§ Documento de origem

========================================================================

Um enorme murmúrio de gravidade se move pelo universo

O Telescópio Green Bank de 100 metros mediu com precisão o tempo de dezenas de pulsares ao longo de 15 anos.

#Ondas Gravitacionais 

Astrônomos descobriram um ruído de fundo de ondas gravitacionais de comprimento de onda excepcionalmente longo que permeia o cosmos. A causa? Provavelmente colisões de buracos negros supermassivos, mas opções mais exóticas não podem ser descartadas.

Os astrônomos encontraram um zumbido extrabaixo ressoando pelo universo.

A descoberta, anunciada hoje, mostra que ondulações extragrandes no espaço-tempo estão constantemente comprimindo e mudando a forma do espaço. Essas ondas gravitacionais são primas dos ecos de colisões de buracos negros captadas pela primeira vez pelo experimento Laser Interferometer Gravitational-Wave Observatory (LIGO) em 2015. Mas enquanto as ondas do LIGO podem vibrar algumas centenas de vezes por segundo, pode levar anos ou décadas para uma única dessas ondas gravitacionais passar na velocidade da luz.

A descoberta abriu uma janela totalmente nova para o universo, que promete revelar fenômenos anteriormente ocultos, como o turbilhão cósmico de buracos negros com a massa de bilhões de sóis, ou possivelmente espectros celestes ainda mais exóticos (e ainda hipotéticos).

“É lindo”, disse Chiara Caprini, física teórica da Universidade de Genebra e do CERN na Suíça, que não esteve diretamente envolvida no trabalho. “Uma nova era na observação do universo se abriu.”

========================================================================

§ Instruções a seguir
No texto sobre o murmúrio de ondas gravitacionais, durante quantos anos o Telescópio Green Bank mediu o tempo de dezenas de pulsares?

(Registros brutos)
========================================================================

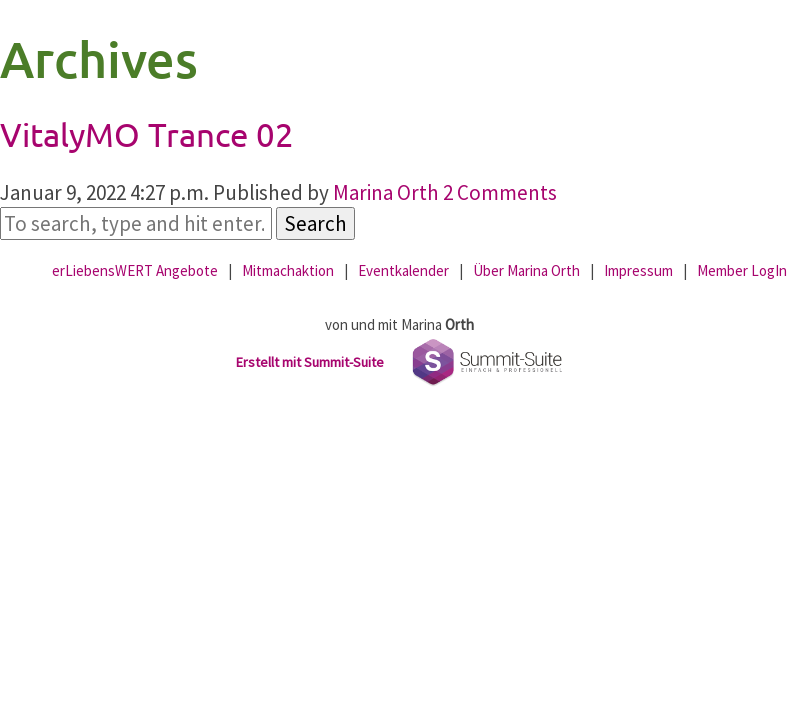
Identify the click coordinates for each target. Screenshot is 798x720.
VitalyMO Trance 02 (147, 134)
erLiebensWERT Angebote (135, 270)
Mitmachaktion (288, 270)
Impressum (638, 270)
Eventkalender (403, 270)
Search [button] (315, 223)
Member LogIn (742, 270)
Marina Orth (386, 192)
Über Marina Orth (526, 270)
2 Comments (500, 192)
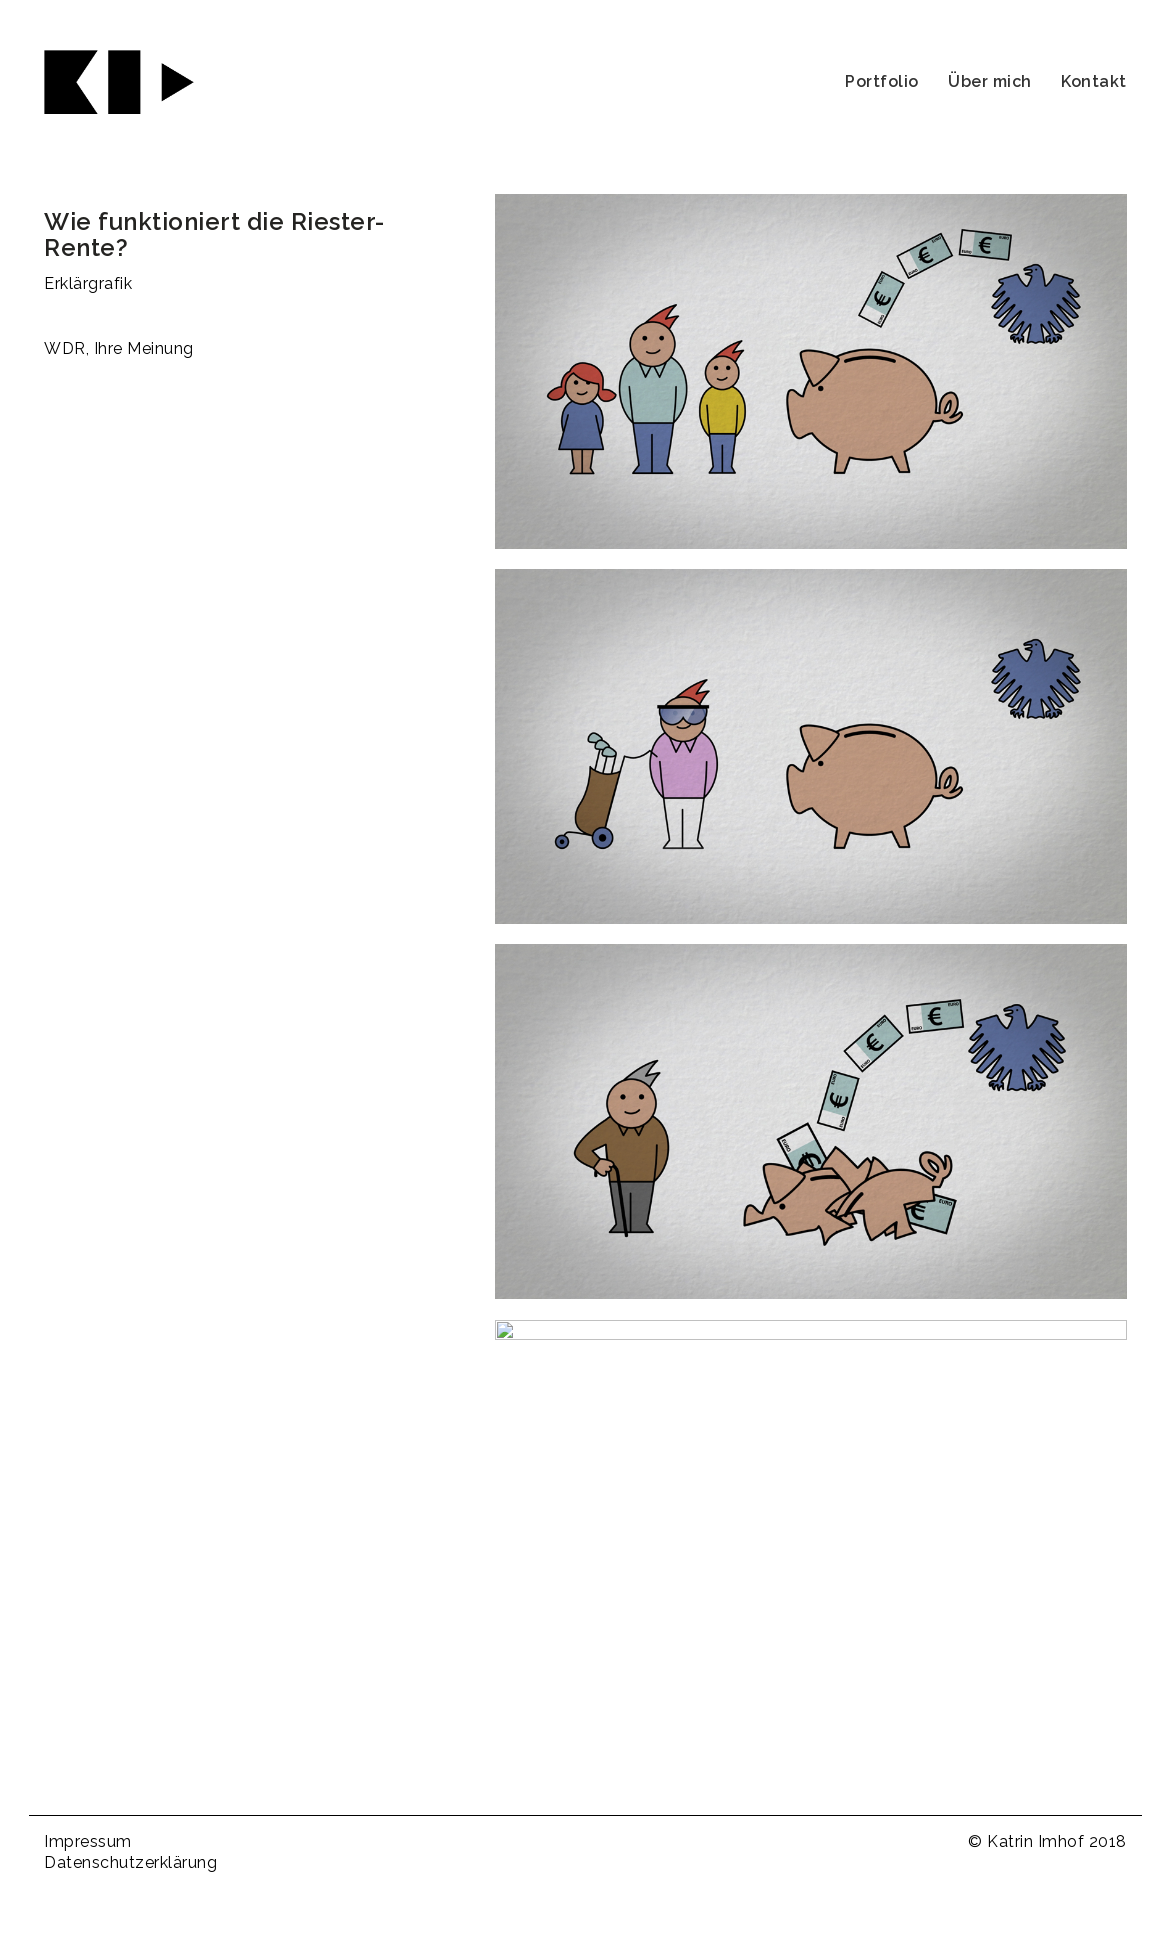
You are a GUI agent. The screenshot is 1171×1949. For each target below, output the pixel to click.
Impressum (88, 1841)
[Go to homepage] (119, 82)
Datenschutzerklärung (130, 1862)
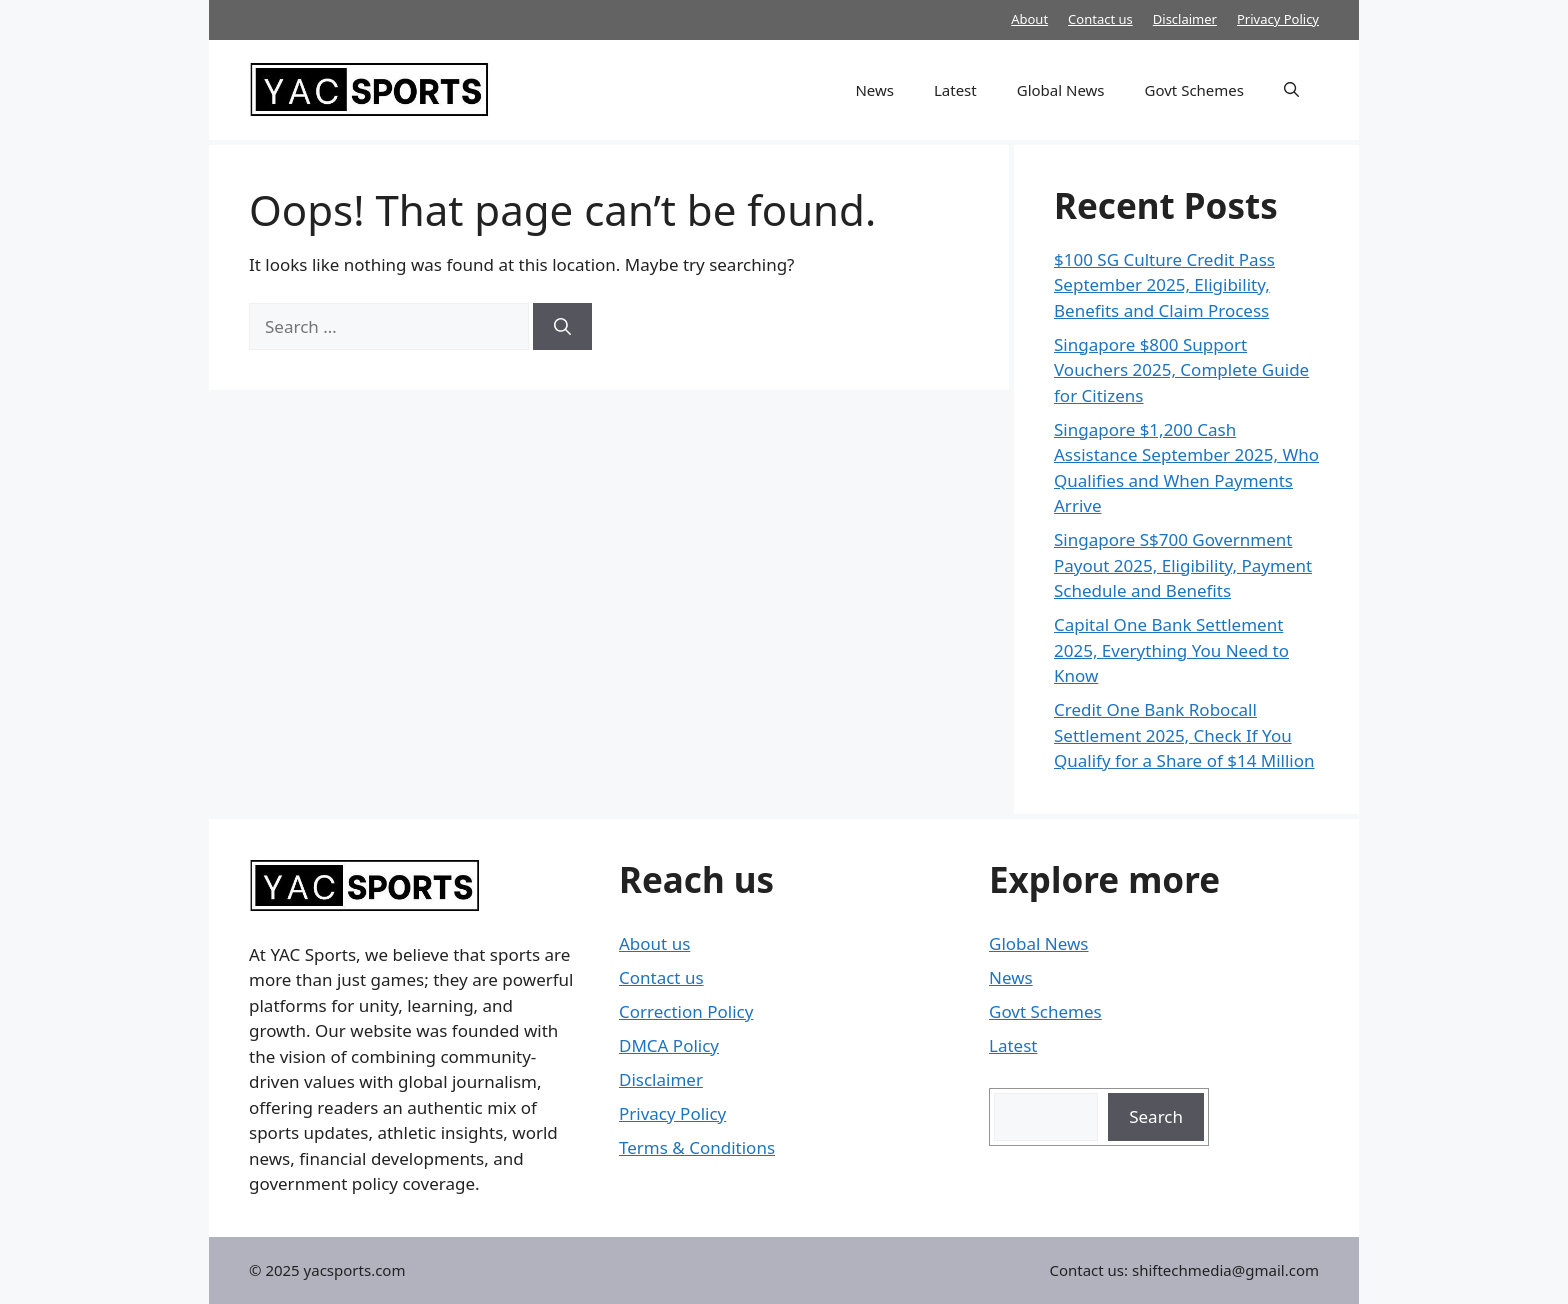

========================================================================

§ Resposta do exercício
Durante 15 anos.